* INPUT RECORDS
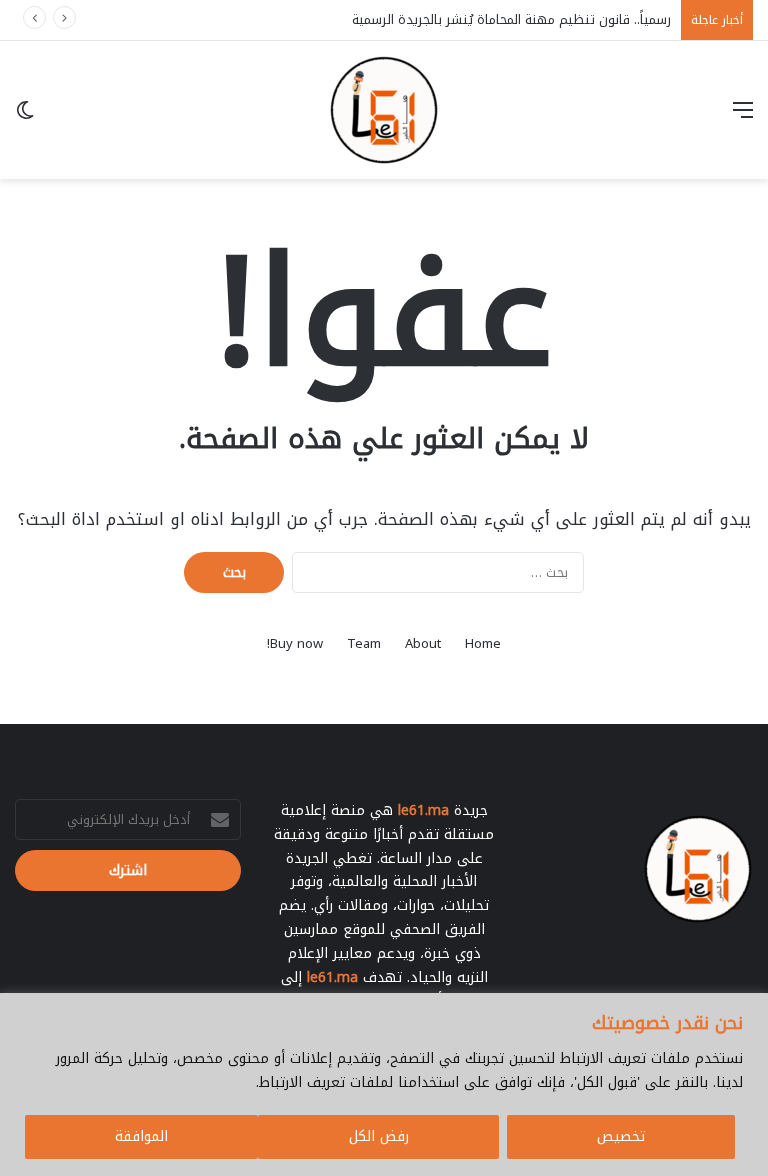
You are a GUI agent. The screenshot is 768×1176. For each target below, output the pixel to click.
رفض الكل (379, 1136)
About (423, 643)
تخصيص (621, 1136)
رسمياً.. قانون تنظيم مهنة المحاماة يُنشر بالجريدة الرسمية (511, 19)
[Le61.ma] (384, 110)
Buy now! (295, 643)
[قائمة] (743, 117)
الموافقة (141, 1136)
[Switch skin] (25, 117)
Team (364, 643)
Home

* WHAT IS EXPECTED
Word-for-word repeat, images excluded: return all the data.

* OUTPUT
You are a GUI agent. The screenshot is 768×1176. For each target below, output the pixel to click.
رفض الكل (379, 1136)
About (423, 643)
تخصيص (621, 1136)
رسمياً.. قانون تنظيم مهنة المحاماة يُنشر بالجريدة الرسمية (511, 19)
[Le61.ma] (384, 110)
Buy now! (295, 643)
[قائمة] (743, 117)
الموافقة (141, 1136)
[Switch skin] (25, 117)
Team (364, 643)
Home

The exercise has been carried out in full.